» **Tarefas**:
**a)** Copie do texto sobre skate em Campo Grande a passagem que vai de "A força dessa" até "com custo alto.".
**b)** Segundo o texto sobre skate em Campo Grande, com quantos anos Lucas Caxito começou a ter contato com o skate?
**c)** Dê seguimento ao texto sobre skate em Campo Grande a partir da última frase dele.

Ele termina explicando que a associação é 100% voluntária, sem fins lucrativos e, por conta disso, não consegue ajudar os skatistas de baixa renda com material. Porém, com ajuda de patrocinadores, realizam campeonatos gratuitos para a comunidade.
“A gente premia do primeiro colocado até o décimo primeiro colocado nas categorias para poder trazer material para essa galera ter que usar. Então é a forma que a gente consegue hoje ajudar o pessoal, sabe?”.
Skate como Arte
“As pistas aqui em Campo Grande são terríveis”. A fala do jornalista e skatista de 28 anos, Lucas Caxito, reflete a realidade da prática na capital sul-mato-grossense. Lucas começou seu contato com o skate aos seis anos, por influência do irmão, e aponta que, na época, o skate tinha uma grande influência cultural.
“Naquela época a cultura de ir pra rua brincar era muito forte ainda. Era uma época em que o skate estava inserido muito na cultura de rua, de hip hop, o Charlie Brown estava muito em alta, então a gente andava, a gente gostava de tudo isso, então muita gente andava de skate e aprendia todo mundo junto, ia evoluindo junto com os amigos, e isso é um traço muito forte do skate”.
A força dessa cultura não foi estendida à disponibilidade dos produtos para a prática. De acordo com Lucas, as melhores e principais marcas de peças de skate são norte-americanas, país de origem do esporte, ou seja, muitas dessas peças precisam ser importadas e acabam com custo alto.
“Esse está entre os maiores desafios para quem anda em Campo Grande e no Brasil, um skate com peças todas gringas de primeira qualidade gasta fácil R$3 mil. O shape corre o risco de quebrar a qualquer momento. Se você cair errado você pode quebrar ele e aí enfim, o shape de qualidade hoje em dia é R$300, R$350. eu acho que esse é o maior desafio assim o preço das peças”.
Em relação às pistas disponíveis pela cidade, a situação não melhora. Para o jornalista, grande parte dos locais de prática estão abandonados pelos poderes públicos e a manutenção precisa ser feita pelos próprios skatistas, que se unem para manter a pouca qualidade que ainda restam nas pistas.
“A manutenção das pistas quem faz são exclusivamente skatistas. A pista do Parque das Nações Indígenas, a melhor da cidade, só está adequada ainda por conta dos praticantes. A pista da Orla foi inaugurada em 2010, uma pista com muito potencial, está completamente abandonada. Toda quebrada, cheia de mato, cheia de terra. É sofrível, a prefeitura abandonou tudo”.

» **Dados brutos**:

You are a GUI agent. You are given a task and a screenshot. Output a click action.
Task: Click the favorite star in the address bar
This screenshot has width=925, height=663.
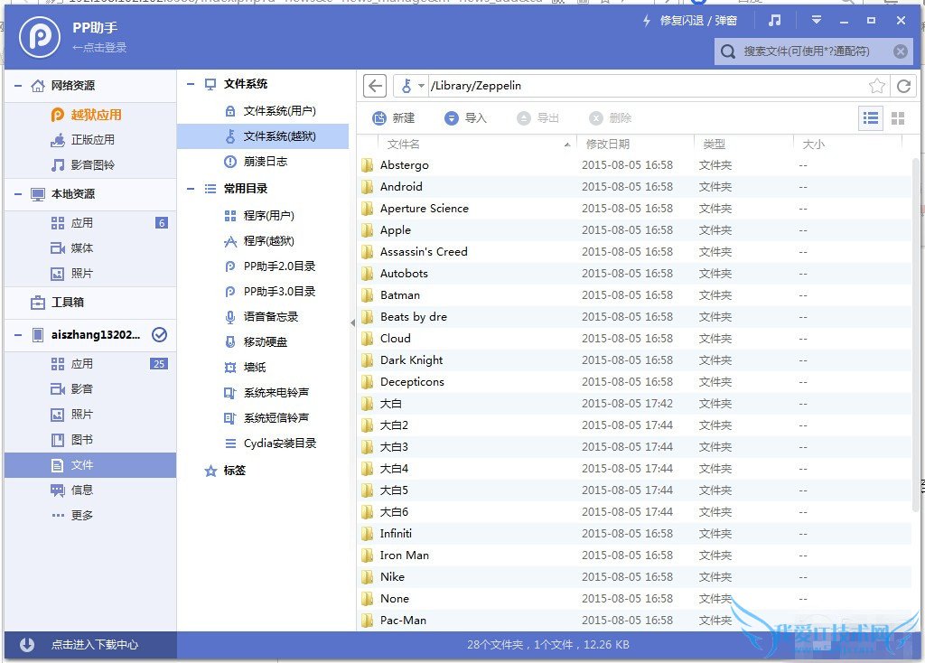877,85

» **Respostas finais**:
**a)**
A força dessa cultura não foi estendida à disponibilidade dos produtos para a prática. De acordo com Lucas, as melhores e principais marcas de peças de skate são norte-americanas, país de origem do esporte, ou seja, muitas dessas peças precisam ser importadas e acabam com custo alto.

**b)** Aos seis anos.

**c)**
Além dos problemas estruturais, Lucas comenta que o preconceito contra o esporte ainda é muito presente. De acordo com ele, Campo Grande é um local com muita gente “conservadora e ignorante” e que vê os skatistas como “baderneiros e vagabundos”, que não aceitam sua prática como aceitam a do futebol.
Apesar das dificuldades, Lucas vê o skate como uma potência cultural, uma” arte”, em que cada skatista possui sua individualidade, maneira de praticar e de se portar perante a sociedade do skate.
“É o seu estilo, cada pessoa tem sua particularidade, seu jeito de andar e que será respeitado e apoiado. E aí vai depender muito do jeito que você se veste também, tem os caras que são mais punk, tem os caras que usam roupa larga, vai muito da particularidade de cada um, e por isso que é considerado uma arte para muitos, porque cada pessoa vai ter sua individualidade e sua forma de se expressar em cima do skate”.

O skate na história
Inspirado nos patins de gelo e scooters, uma espécie de patinete motorizada, o skate surgiu no mundo há quase 100 anos, nos Estados Unidos, quando jovens começaram a prender rodinhas e eixos em um pedaço de madeira. Somente 40 anos depois o esporte veio para o Brasil, chamado de “surfinho”, trazido às terras tupiniquins por surfistas estadunidenses.
Porém, o primeiro campeonato nacional da modalidade só foi rolar lá para o final de 1974, no Primeiro Clube Federal, no Rio de Janeiro (RJ). Pouco tempo depois, em dezembro de 1976, foi inaugurada a primeira pista de skate do Brasil, novamente no estado carioca, mas dessa vez em Nova Iguaçu, na Praça Ricardo Xavier da Silveira. Além da primeira pista em solo brasileiro, ela também foi a pioneira na América Latina.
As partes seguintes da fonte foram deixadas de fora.